• EXCERPTED TEXT:
Similar to gre, vxlan, geneve, ipip tunnels, allow ERSPAN tunnels to
operate in 'collect metadata' mode.  bpf_skb_[gs]et_tunnel_key() helpers
can make use of it right away.  OVS can use it as well in the future.

Signed-off-by: William Tu <u9012063@gmail.com>
---
 include/net/ip_tunnels.h |   4 +-
 net/ipv4/ip_gre.c        | 102 +++++++++++++++++++++++++++++++++++++++++++++--
 2 files changed, 101 insertions(+), 5 deletions(-)

diff --git a/include/net/ip_tunnels.h b/include/net/ip_tunnels.h
index 625c29329372..992652856fe8 100644
--- a/include/net/ip_tunnels.h
+++ b/include/net/ip_tunnels.h
@@ -154,8 +154,10 @@ struct ip_tunnel {
 #define TUNNEL_GENEVE_OPT	__cpu_to_be16(0x0800)
 #define TUNNEL_VXLAN_OPT	__cpu_to_be16(0x1000)
 #define TUNNEL_NOCACHE		__cpu_to_be16(0x2000)
+#define TUNNEL_ERSPAN_OPT	__cpu_to_be16(0x4000)
 
-#define TUNNEL_OPTIONS_PRESENT	(TUNNEL_GENEVE_OPT | TUNNEL_VXLAN_OPT)
+#define TUNNEL_OPTIONS_PRESENT \
+		(TUNNEL_GENEVE_OPT | TUNNEL_VXLAN_OPT | TUNNEL_ERSPAN_OPT)

• Records of locating words and on-screen elements:
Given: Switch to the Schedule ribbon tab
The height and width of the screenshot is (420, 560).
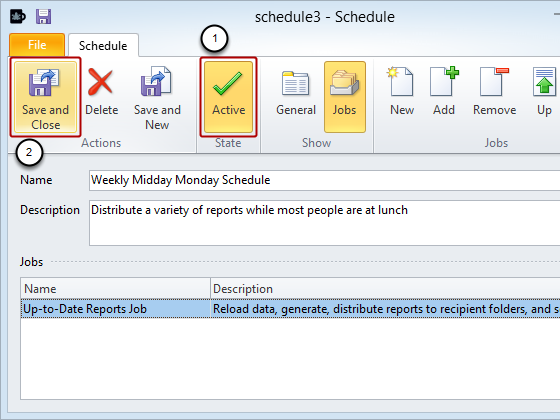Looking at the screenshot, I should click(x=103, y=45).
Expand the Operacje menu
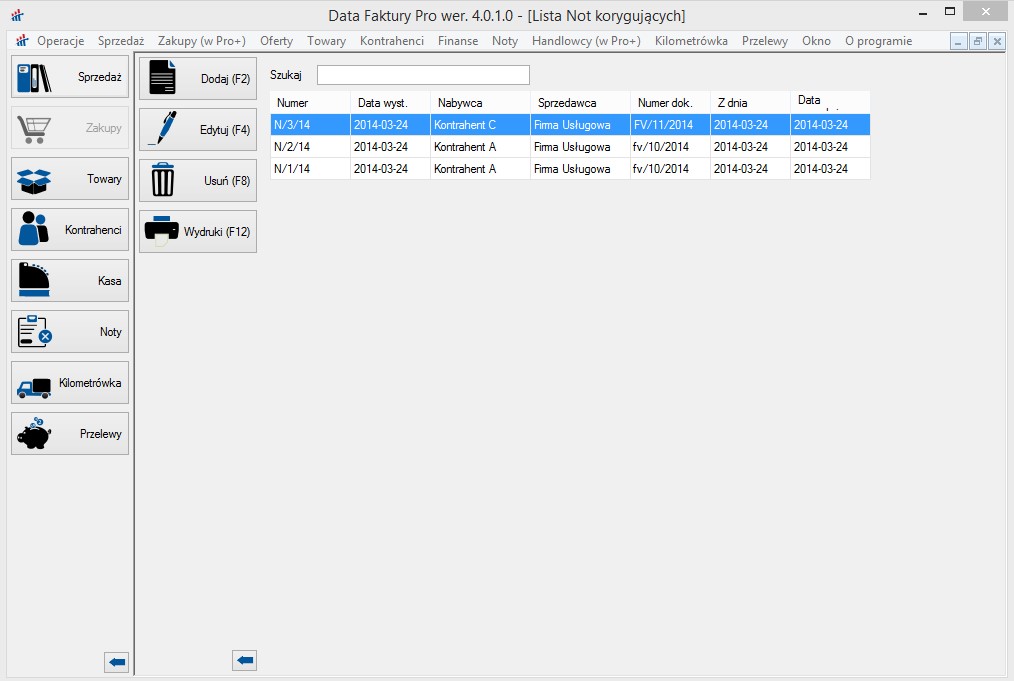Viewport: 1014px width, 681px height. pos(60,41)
...
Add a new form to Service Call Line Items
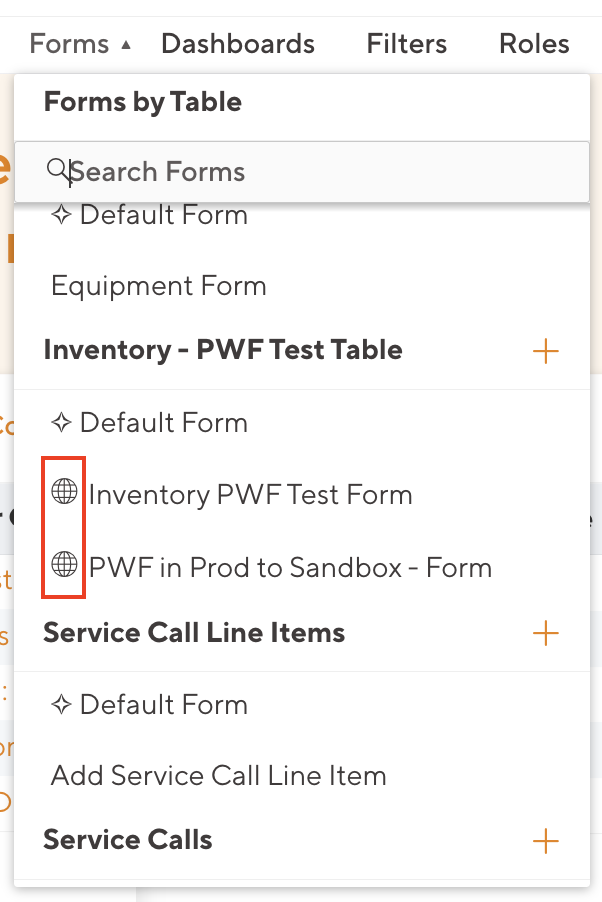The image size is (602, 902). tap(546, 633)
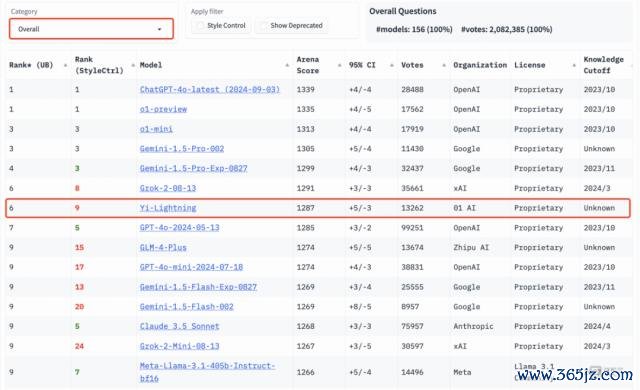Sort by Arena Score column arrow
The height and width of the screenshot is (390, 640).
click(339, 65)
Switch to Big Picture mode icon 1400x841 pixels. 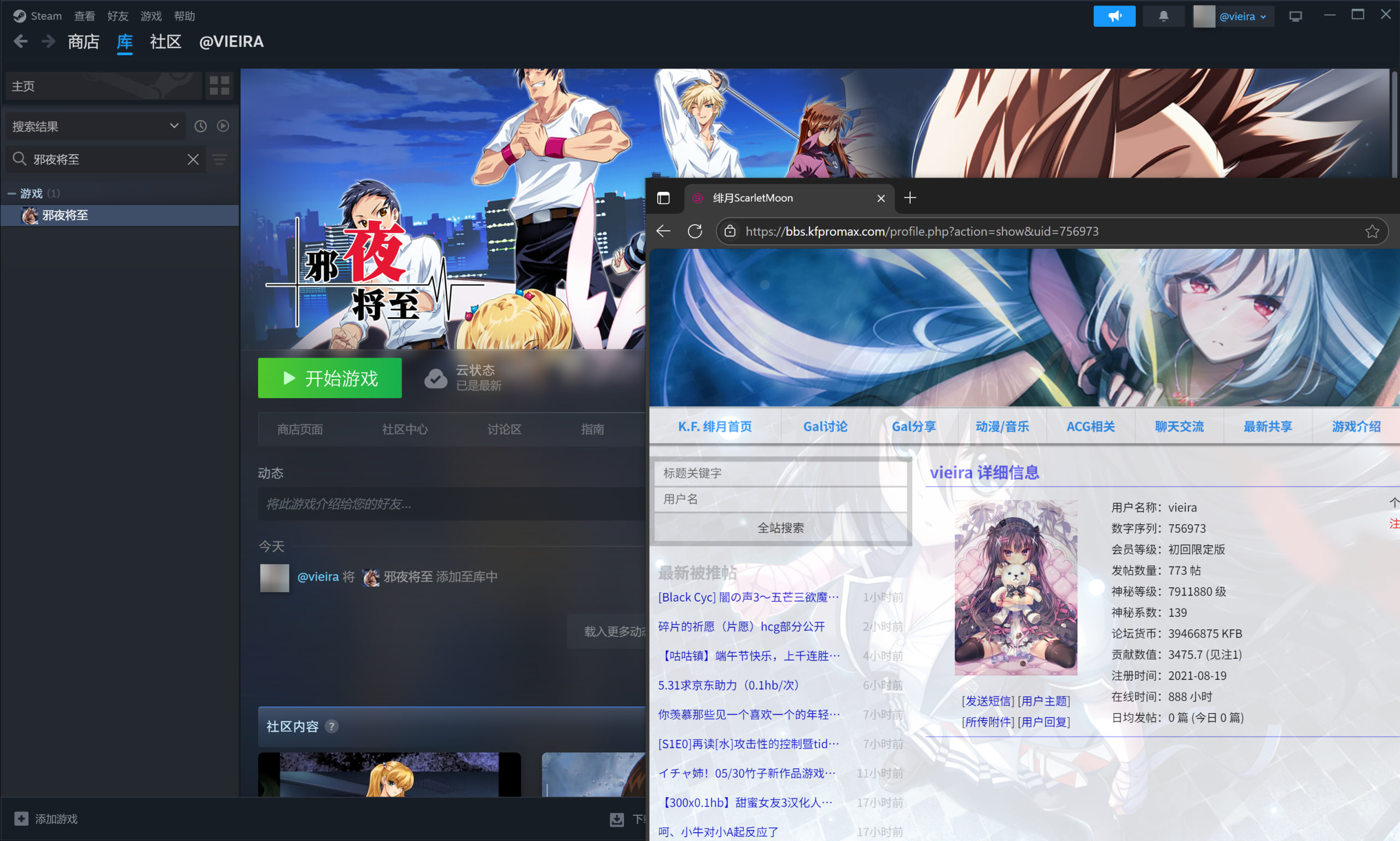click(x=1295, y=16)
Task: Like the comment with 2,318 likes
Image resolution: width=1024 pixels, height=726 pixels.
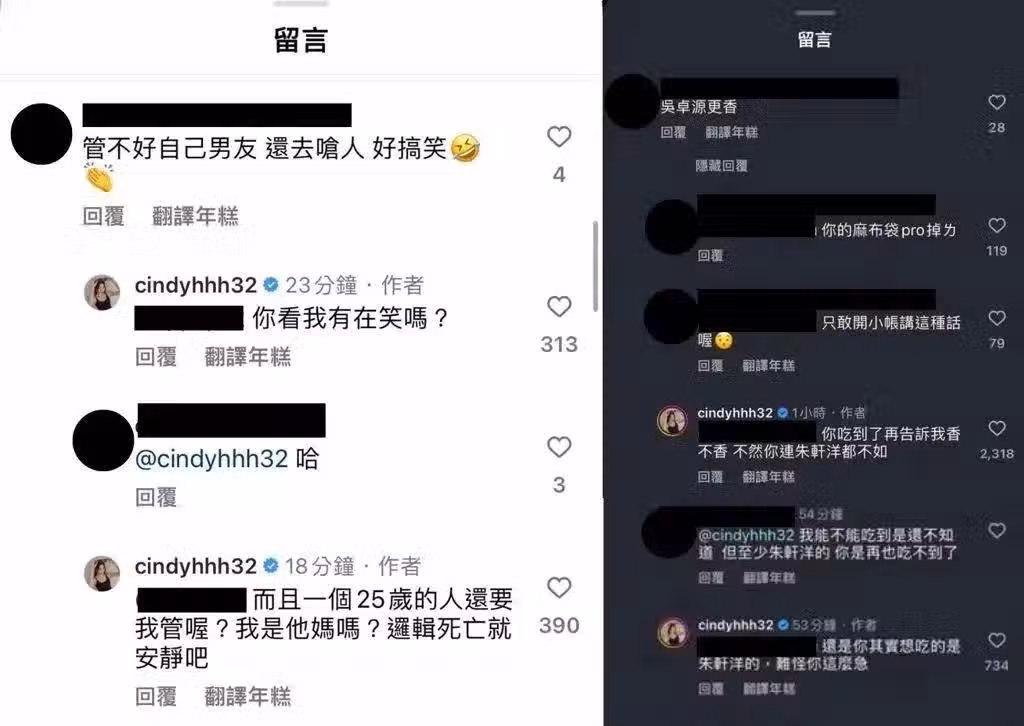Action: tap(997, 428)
---
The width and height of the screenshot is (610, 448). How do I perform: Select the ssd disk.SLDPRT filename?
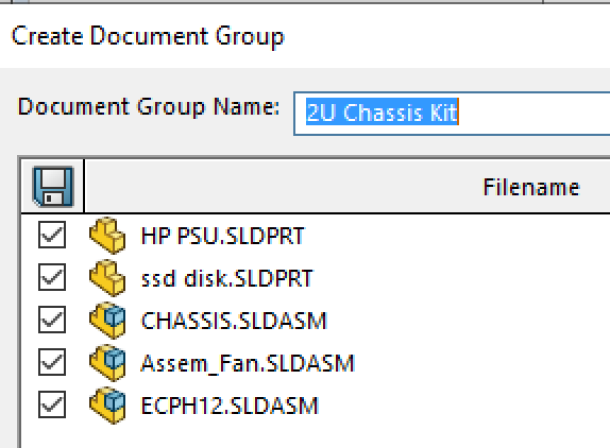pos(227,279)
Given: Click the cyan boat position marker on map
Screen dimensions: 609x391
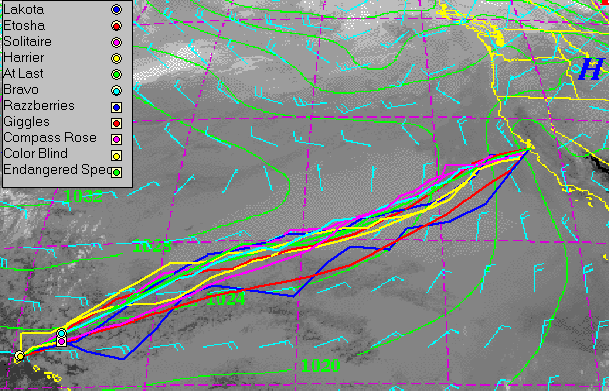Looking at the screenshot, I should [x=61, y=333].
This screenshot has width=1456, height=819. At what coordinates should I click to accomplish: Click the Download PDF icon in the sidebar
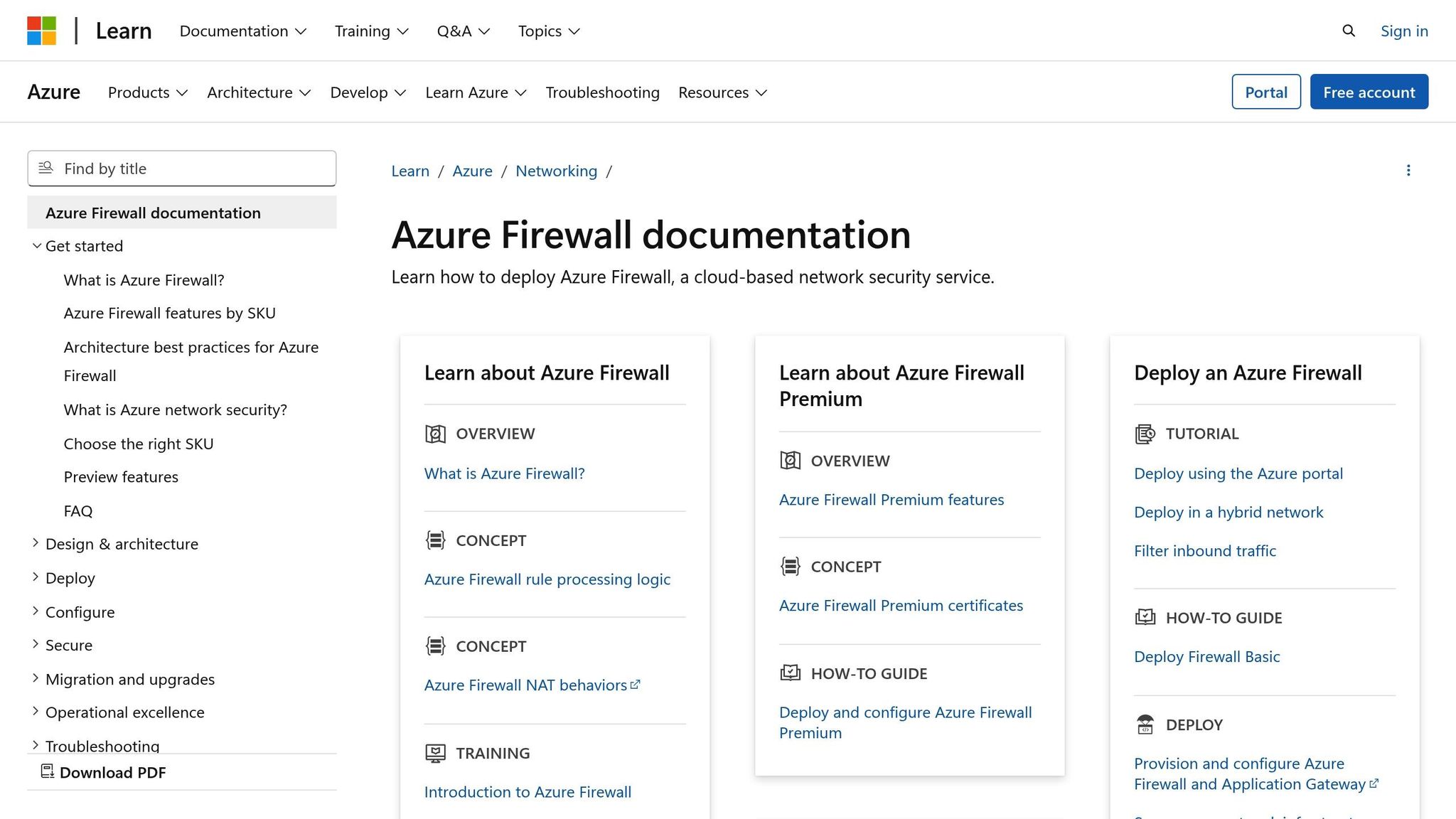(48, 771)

• TASK INSTRUCTIONS: Condense the paragraph of the excerpted text that begins "Similar to gre, vxlan, geneve, ipip tunnels" into a short list of its main points.

• RESULT:
- ERSPAN tunnels can now operate in "collect metadata" mode, as gre, vxlan, geneve and ipip tunnels do.
- The bpf_skb_[gs]et_tunnel_key() helpers can use this right away.
- OVS can also use it in the future.